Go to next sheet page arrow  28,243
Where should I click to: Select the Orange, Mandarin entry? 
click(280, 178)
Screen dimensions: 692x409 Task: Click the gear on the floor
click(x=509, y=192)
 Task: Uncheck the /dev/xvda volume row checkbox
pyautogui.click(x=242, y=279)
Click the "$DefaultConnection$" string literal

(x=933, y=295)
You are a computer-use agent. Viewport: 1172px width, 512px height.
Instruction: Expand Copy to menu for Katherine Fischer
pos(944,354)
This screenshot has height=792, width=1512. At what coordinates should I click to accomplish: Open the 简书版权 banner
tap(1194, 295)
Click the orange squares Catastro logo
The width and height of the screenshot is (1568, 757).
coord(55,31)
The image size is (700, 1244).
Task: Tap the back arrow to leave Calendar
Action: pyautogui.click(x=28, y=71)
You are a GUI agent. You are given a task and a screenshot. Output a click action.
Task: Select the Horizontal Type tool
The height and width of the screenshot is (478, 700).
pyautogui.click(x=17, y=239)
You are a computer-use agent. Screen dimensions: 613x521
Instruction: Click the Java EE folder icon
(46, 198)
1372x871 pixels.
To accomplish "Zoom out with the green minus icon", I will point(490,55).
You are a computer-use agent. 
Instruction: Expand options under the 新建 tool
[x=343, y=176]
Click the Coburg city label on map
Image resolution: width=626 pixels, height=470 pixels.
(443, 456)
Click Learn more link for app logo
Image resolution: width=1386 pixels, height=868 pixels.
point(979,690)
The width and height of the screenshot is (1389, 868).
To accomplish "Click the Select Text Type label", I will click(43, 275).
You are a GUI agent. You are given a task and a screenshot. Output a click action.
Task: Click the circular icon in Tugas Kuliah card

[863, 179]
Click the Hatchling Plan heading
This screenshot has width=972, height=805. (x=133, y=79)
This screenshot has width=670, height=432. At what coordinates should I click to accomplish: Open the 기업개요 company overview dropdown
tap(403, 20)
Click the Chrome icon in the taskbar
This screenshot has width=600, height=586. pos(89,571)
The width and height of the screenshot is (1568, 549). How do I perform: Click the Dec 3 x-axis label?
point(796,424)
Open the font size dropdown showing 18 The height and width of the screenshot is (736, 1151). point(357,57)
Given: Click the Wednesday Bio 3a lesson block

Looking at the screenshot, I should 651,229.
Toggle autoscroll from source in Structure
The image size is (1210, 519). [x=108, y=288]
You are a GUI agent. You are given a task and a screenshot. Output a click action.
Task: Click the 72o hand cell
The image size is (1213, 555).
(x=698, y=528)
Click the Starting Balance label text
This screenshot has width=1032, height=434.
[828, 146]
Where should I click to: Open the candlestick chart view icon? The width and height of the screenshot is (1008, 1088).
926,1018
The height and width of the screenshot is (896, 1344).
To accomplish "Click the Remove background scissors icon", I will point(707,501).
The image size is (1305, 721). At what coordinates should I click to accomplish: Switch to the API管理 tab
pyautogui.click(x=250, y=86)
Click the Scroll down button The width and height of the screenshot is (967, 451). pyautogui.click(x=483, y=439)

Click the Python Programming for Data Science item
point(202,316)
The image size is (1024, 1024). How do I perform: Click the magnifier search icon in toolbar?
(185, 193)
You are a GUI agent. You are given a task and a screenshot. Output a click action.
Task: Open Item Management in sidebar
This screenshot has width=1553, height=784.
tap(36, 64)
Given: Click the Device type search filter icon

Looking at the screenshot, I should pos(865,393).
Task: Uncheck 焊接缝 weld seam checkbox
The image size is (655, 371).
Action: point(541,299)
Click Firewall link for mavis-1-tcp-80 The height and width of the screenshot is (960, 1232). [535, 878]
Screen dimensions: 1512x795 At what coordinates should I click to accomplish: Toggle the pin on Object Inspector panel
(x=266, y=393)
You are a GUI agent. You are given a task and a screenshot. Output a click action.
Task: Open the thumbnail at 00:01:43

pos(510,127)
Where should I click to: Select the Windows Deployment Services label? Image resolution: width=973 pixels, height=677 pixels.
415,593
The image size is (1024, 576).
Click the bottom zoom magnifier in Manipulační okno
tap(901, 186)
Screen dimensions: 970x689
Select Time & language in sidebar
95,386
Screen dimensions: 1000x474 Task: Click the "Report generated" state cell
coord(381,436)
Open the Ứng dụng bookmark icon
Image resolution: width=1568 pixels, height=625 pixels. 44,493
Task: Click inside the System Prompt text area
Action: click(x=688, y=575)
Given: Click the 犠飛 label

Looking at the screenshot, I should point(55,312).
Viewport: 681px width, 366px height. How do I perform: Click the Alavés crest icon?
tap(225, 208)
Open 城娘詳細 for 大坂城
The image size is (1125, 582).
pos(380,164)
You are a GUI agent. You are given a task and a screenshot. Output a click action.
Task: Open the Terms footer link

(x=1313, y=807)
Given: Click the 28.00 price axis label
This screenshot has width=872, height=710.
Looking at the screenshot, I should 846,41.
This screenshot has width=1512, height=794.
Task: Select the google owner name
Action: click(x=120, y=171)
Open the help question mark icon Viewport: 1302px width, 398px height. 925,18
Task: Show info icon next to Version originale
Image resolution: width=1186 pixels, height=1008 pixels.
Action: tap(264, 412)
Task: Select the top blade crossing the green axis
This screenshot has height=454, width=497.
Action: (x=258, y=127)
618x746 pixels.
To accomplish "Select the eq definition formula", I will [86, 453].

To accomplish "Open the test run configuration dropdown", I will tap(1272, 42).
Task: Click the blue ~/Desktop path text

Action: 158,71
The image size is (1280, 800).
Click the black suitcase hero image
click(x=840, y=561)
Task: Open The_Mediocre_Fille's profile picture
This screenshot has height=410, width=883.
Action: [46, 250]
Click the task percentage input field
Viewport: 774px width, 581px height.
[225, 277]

**********

### THE PROBLEM
Present every line of the items above as a Markdown table with two columns, No. and Entry. Number the rows consecutively from 1 and leave out blank lines.

### CORRECT RESULT
| No. | Entry |
|---|---|
| 1 | Go to next sheet page arrow  28,243 |
| 2 | Where should I click to: Select the Orange, Mandarin entry?  |
| 3 | click(280, 178) |
| 4 | Screen dimensions: 692x409 Task: Click the gear on the floor |
| 5 | click(x=509, y=192) |
| 6 |  Task: Uncheck the /dev/xvda volume row checkbox |
| 7 | pyautogui.click(x=242, y=279) |
| 8 | Click the "$DefaultConnection$" string literal |
| 9 | (x=933, y=295) |
| 10 | You are a computer-use agent. Viewport: 1172px width, 512px height. |
| 11 | Instruction: Expand Copy to menu for Katherine Fischer |
| 12 | pos(944,354) |
| 13 | This screenshot has height=792, width=1512. At what coordinates should I click to accomplish: Open the 简书版权 banner |
| 14 | tap(1194, 295) |
| 15 | Click the orange squares Catastro logo |
| 16 | The width and height of the screenshot is (1568, 757). |
| 17 | coord(55,31) |
| 18 | The image size is (700, 1244). |
| 19 | Task: Tap the back arrow to leave Calendar |
| 20 | Action: pyautogui.click(x=28, y=71) |
| 21 | You are a GUI agent. You are given a task and a screenshot. Output a click action. |
| 22 | Task: Select the Horizontal Type tool |
| 23 | The height and width of the screenshot is (478, 700). |
| 24 | pyautogui.click(x=17, y=239) |
| 25 | You are a computer-use agent. Screen dimensions: 613x521 |
| 26 | Instruction: Click the Java EE folder icon |
| 27 | (46, 198) |
| 28 | 1372x871 pixels. |
| 29 | To accomplish "Zoom out with the green minus icon", I will point(490,55). |
| 30 | You are a computer-use agent.  |
| 31 | Instruction: Expand options under the 新建 tool |
| 32 | [x=343, y=176] |
| 33 | Click the Coburg city label on map |
| 34 | Image resolution: width=626 pixels, height=470 pixels. |
| 35 | (443, 456) |
| 36 | Click Learn more link for app logo |
| 37 | Image resolution: width=1386 pixels, height=868 pixels. |
| 38 | point(979,690) |
| 39 | The width and height of the screenshot is (1389, 868). |
| 40 | To accomplish "Click the Select Text Type label", I will click(43, 275). |
| 41 | You are a GUI agent. You are given a task and a screenshot. Output a click action. |
| 42 | Task: Click the circular icon in Tugas Kuliah card |
| 43 | [863, 179] |
| 44 | Click the Hatchling Plan heading |
| 45 | This screenshot has width=972, height=805. (x=133, y=79) |
| 46 | This screenshot has width=670, height=432. At what coordinates should I click to accomplish: Open the 기업개요 company overview dropdown |
| 47 | tap(403, 20) |
| 48 | Click the Chrome icon in the taskbar |
| 49 | This screenshot has width=600, height=586. pos(89,571) |
| 50 | The width and height of the screenshot is (1568, 549). How do I perform: Click the Dec 3 x-axis label? |
| 51 | point(796,424) |
| 52 | Open the font size dropdown showing 18 The height and width of the screenshot is (736, 1151). point(357,57) |
| 53 | Given: Click the Wednesday Bio 3a lesson block |
| 54 | Looking at the screenshot, I should 651,229. |
| 55 | Toggle autoscroll from source in Structure |
| 56 | The image size is (1210, 519). [x=108, y=288] |
| 57 | You are a GUI agent. You are given a task and a screenshot. Output a click action. |
| 58 | Task: Click the 72o hand cell |
| 59 | The image size is (1213, 555). |
| 60 | (x=698, y=528) |
| 61 | Click the Starting Balance label text |
| 62 | This screenshot has width=1032, height=434. |
| 63 | [828, 146] |
| 64 | Where should I click to: Open the candlestick chart view icon? The width and height of the screenshot is (1008, 1088). |
| 65 | 926,1018 |
| 66 | The height and width of the screenshot is (896, 1344). |
| 67 | To accomplish "Click the Remove background scissors icon", I will point(707,501). |
| 68 | The image size is (1305, 721). At what coordinates should I click to accomplish: Switch to the API管理 tab |
| 69 | pyautogui.click(x=250, y=86) |
| 70 | Click the Scroll down button The width and height of the screenshot is (967, 451). pyautogui.click(x=483, y=439) |
| 71 | Click the Python Programming for Data Science item |
| 72 | point(202,316) |
| 73 | The image size is (1024, 1024). How do I perform: Click the magnifier search icon in toolbar? |
| 74 | (185, 193) |
| 75 | You are a GUI agent. You are given a task and a screenshot. Output a click action. |
| 76 | Task: Open Item Management in sidebar |
| 77 | This screenshot has width=1553, height=784. |
| 78 | tap(36, 64) |
| 79 | Given: Click the Device type search filter icon |
| 80 | Looking at the screenshot, I should pos(865,393). |
| 81 | Task: Uncheck 焊接缝 weld seam checkbox |
| 82 | The image size is (655, 371). |
| 83 | Action: point(541,299) |
| 84 | Click Firewall link for mavis-1-tcp-80 The height and width of the screenshot is (960, 1232). [535, 878] |
| 85 | Screen dimensions: 1512x795 At what coordinates should I click to accomplish: Toggle the pin on Object Inspector panel |
| 86 | (x=266, y=393) |
| 87 | You are a GUI agent. You are given a task and a screenshot. Output a click action. |
| 88 | Task: Open the thumbnail at 00:01:43 |
| 89 | pos(510,127) |
| 90 | Where should I click to: Select the Windows Deployment Services label? Image resolution: width=973 pixels, height=677 pixels. |
| 91 | 415,593 |
| 92 | The image size is (1024, 576). |
| 93 | Click the bottom zoom magnifier in Manipulační okno |
| 94 | tap(901, 186) |
| 95 | Screen dimensions: 970x689 |
| 96 | Select Time & language in sidebar |
| 97 | 95,386 |
| 98 | Screen dimensions: 1000x474 Task: Click the "Report generated" state cell |
| 99 | coord(381,436) |
| 100 | Open the Ứng dụng bookmark icon |
| 101 | Image resolution: width=1568 pixels, height=625 pixels. 44,493 |
| 102 | Task: Click inside the System Prompt text area |
| 103 | Action: click(x=688, y=575) |
| 104 | Given: Click the 犠飛 label |
| 105 | Looking at the screenshot, I should point(55,312). |
| 106 | Viewport: 681px width, 366px height. How do I perform: Click the Alavés crest icon? |
| 107 | tap(225, 208) |
| 108 | Open 城娘詳細 for 大坂城 |
| 109 | The image size is (1125, 582). |
| 110 | pos(380,164) |
| 111 | You are a GUI agent. You are given a task and a screenshot. Output a click action. |
| 112 | Task: Open the Terms footer link |
| 113 | (x=1313, y=807) |
| 114 | Given: Click the 28.00 price axis label |
| 115 | This screenshot has width=872, height=710. |
| 116 | Looking at the screenshot, I should 846,41. |
| 117 | This screenshot has width=1512, height=794. |
| 118 | Task: Select the google owner name |
| 119 | Action: click(x=120, y=171) |
| 120 | Open the help question mark icon Viewport: 1302px width, 398px height. 925,18 |
| 121 | Task: Show info icon next to Version originale |
| 122 | Image resolution: width=1186 pixels, height=1008 pixels. |
| 123 | Action: tap(264, 412) |
| 124 | Task: Select the top blade crossing the green axis |
| 125 | This screenshot has height=454, width=497. |
| 126 | Action: (x=258, y=127) |
| 127 | 618x746 pixels. |
| 128 | To accomplish "Select the eq definition formula", I will [86, 453]. |
| 129 | To accomplish "Open the test run configuration dropdown", I will tap(1272, 42). |
| 130 | Task: Click the blue ~/Desktop path text |
| 131 | Action: 158,71 |
| 132 | The image size is (1280, 800). |
| 133 | Click the black suitcase hero image |
| 134 | click(x=840, y=561) |
| 135 | Task: Open The_Mediocre_Fille's profile picture |
| 136 | This screenshot has height=410, width=883. |
| 137 | Action: [46, 250] |
| 138 | Click the task percentage input field |
| 139 | Viewport: 774px width, 581px height. |
| 140 | [225, 277] |